Thank you for bringing this topic up @GPF .
C doesn’t have Boolean actually. in Trem code (from quake 3) there is an enum that acts like a boolean values :
typedef enum {qfalse, qtrue} qboolean;
However, the way enums work in C, qfalse acts like it has the value 0, and qtrue acts like he has the value 1. The way the “truth” values of logic expressions in C are determined (such as those used in if statements), 0 and NULL are treated like it is “false”, and anything other than those two values are treated like it is “true.”
It is also important to know that cvars can store floats, ints, and strings (actually a char array), but they don’t store any qbooleans, which is why cvars that are used to just to disable/enable things use integer values, treating 0 as “off” and 1 as “on”, however, with such cvars you can use any int value other than 0 and they would still have the same effect of using 1 (assuming the particular cvar’s usage isn’t coded in a “weird” way).
With that said g_friendlyFire and g_friendlyBuildableFire have been modded on test7341 so that they represent the percentage of damage you can do to teammates and team buildables respectively.
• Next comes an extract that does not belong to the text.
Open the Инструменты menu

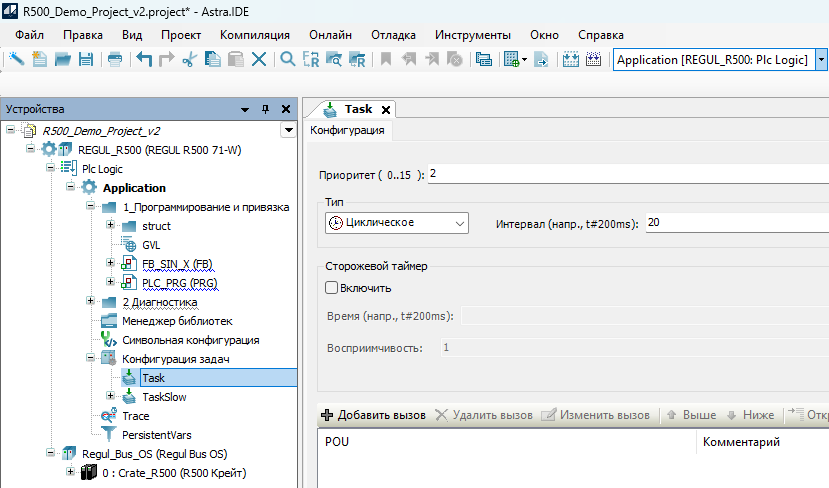coord(473,35)
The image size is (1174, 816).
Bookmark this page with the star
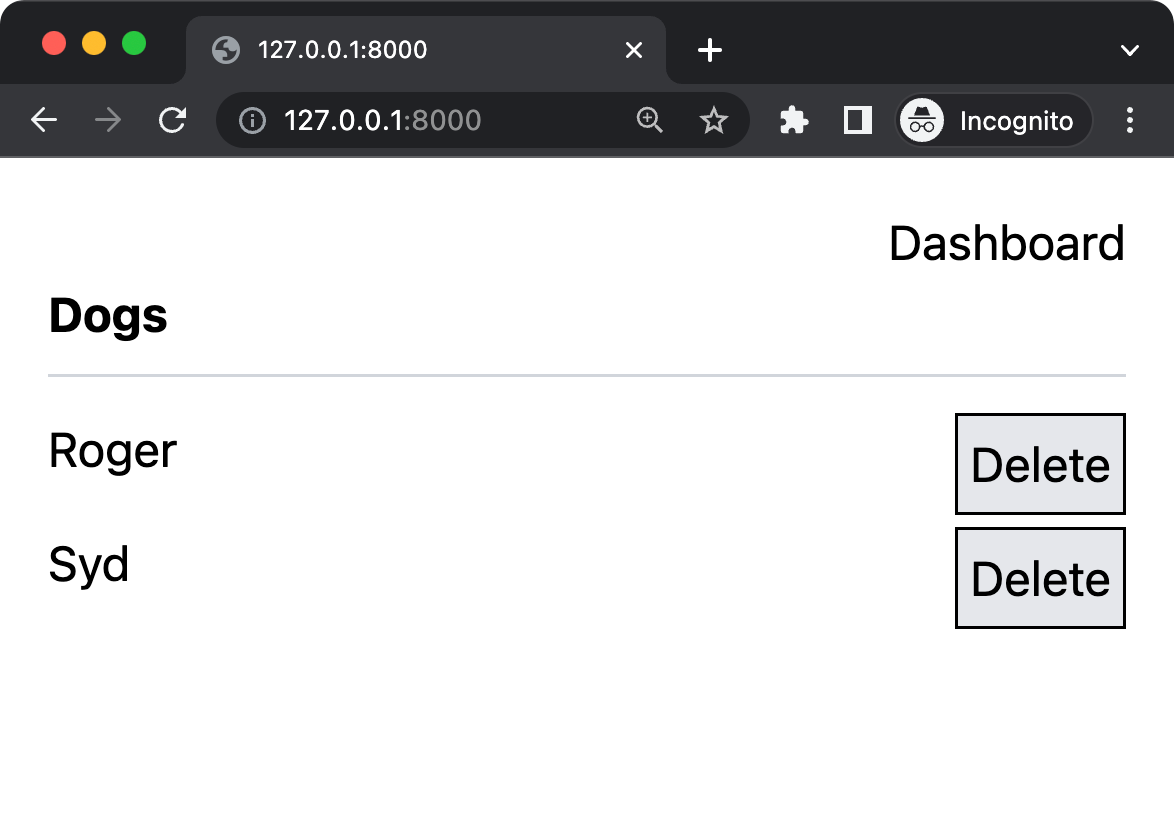(x=713, y=121)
So the value of “75” for g_friendlyFire means that you would do 75% of the damage you would otherwise do to enemy/neutral targets that could take damage.
I’m not sure why g_unlagged is set to “500”, looking at the code, it is meant to be strictly an “enable”/“disable” cvar. We did do some work on other branches related to lag spikes, and it is possible this is related to that, or the value was set by mistake. Something that I have noticed occasionally, sometimes when we have crashed the server from bugs like segfaults, the values in some cvars have changed. But in any case, at least for the branches we are currently testing on the server, g_unlagged set to “500” behaves the same exact way as if it was set to “1.”